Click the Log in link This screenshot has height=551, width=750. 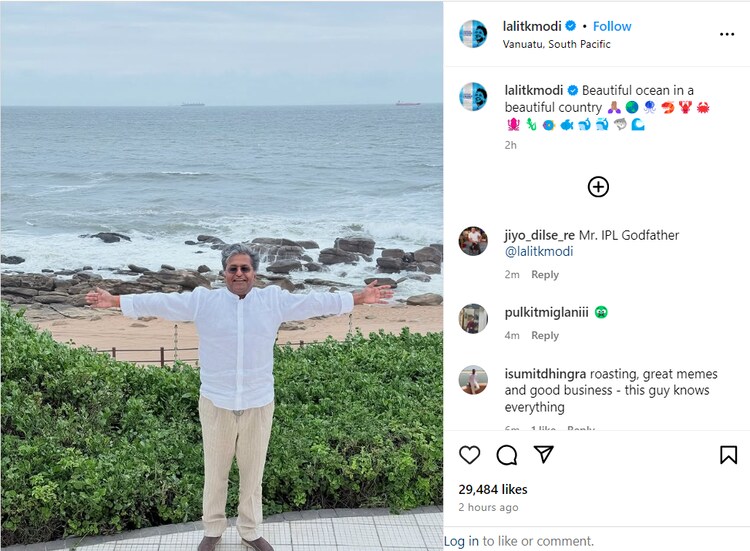coord(461,541)
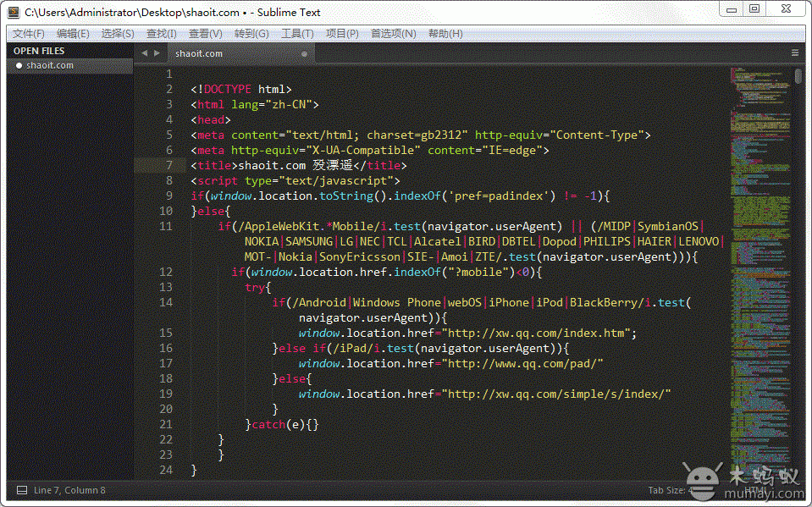Open the 工具(T) menu
This screenshot has width=812, height=507.
tap(297, 34)
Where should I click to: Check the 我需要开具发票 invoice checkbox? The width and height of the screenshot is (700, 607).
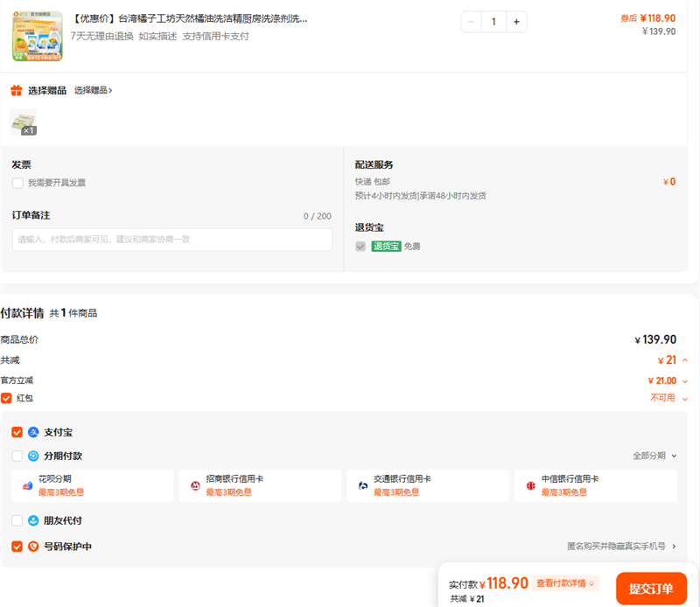click(18, 183)
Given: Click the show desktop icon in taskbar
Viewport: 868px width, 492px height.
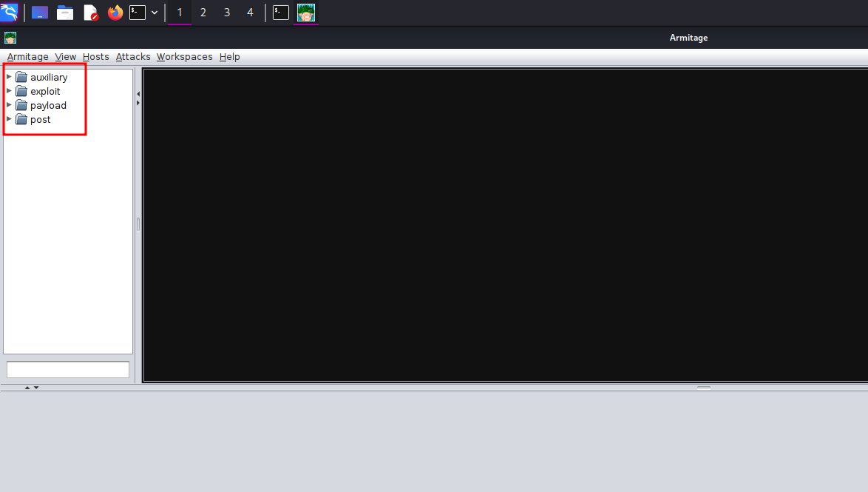Looking at the screenshot, I should click(x=40, y=13).
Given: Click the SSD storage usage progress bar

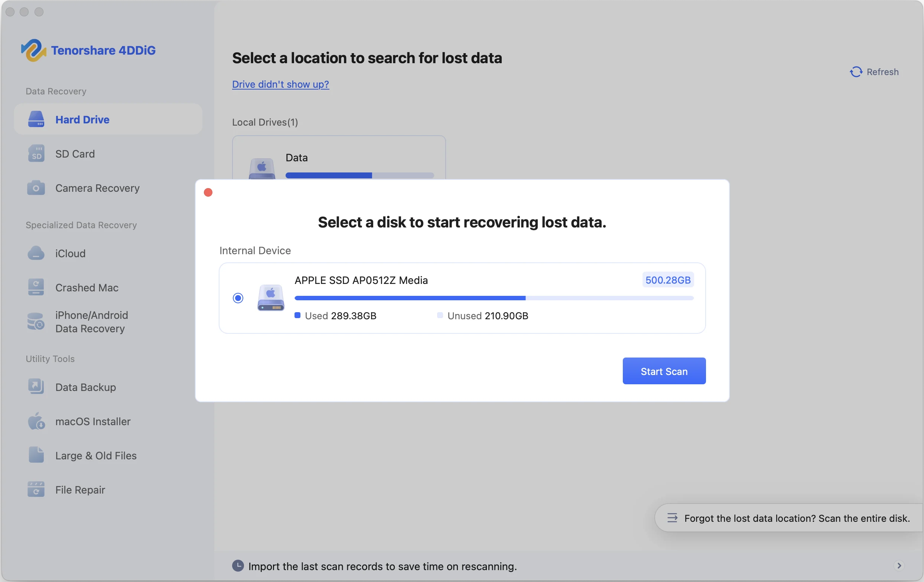Looking at the screenshot, I should [493, 298].
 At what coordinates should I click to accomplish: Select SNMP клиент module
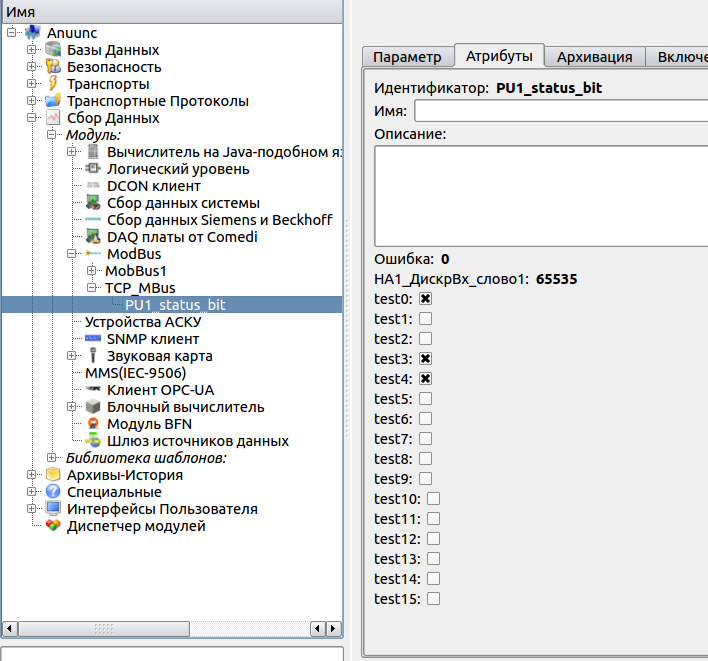point(152,339)
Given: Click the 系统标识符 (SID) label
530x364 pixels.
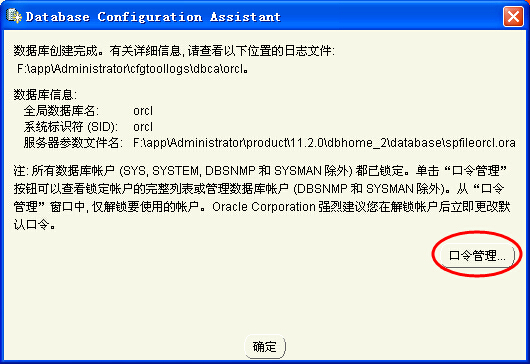Looking at the screenshot, I should coord(71,127).
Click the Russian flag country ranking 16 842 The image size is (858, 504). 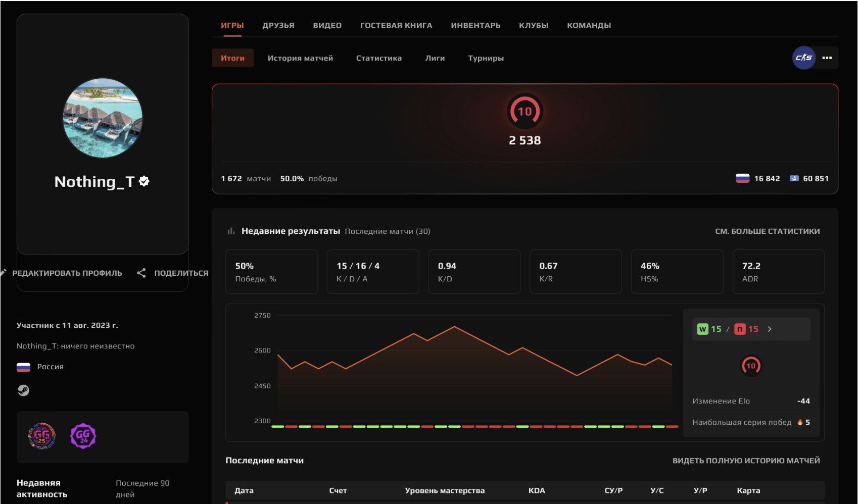point(758,179)
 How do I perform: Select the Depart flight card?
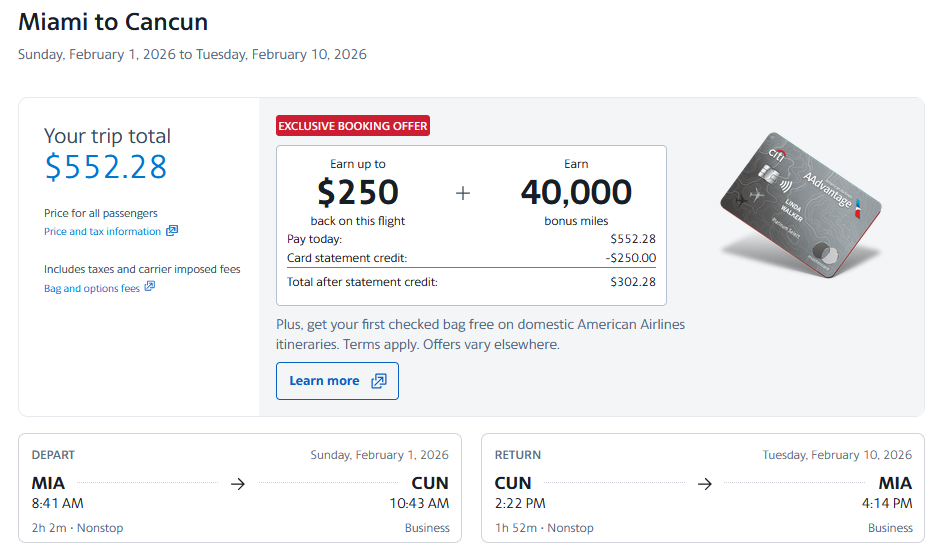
=-=-=
### EXERCISE OBJECTIVE
Output exactly, and only, the lines of the entries above from the one with "Given: Click the SSD" up to and including the one with "Given: Click the 系统标识符 (SID) label"; pictures are to be left out.

### YOUR SOLUTION
Given: Click the SSD storage usage progress bar

Looking at the screenshot, I should [493, 298].
 At what coordinates should I click to accomplish: Select SNMP клиент module
point(152,339)
Given: Click the 系统标识符 (SID) label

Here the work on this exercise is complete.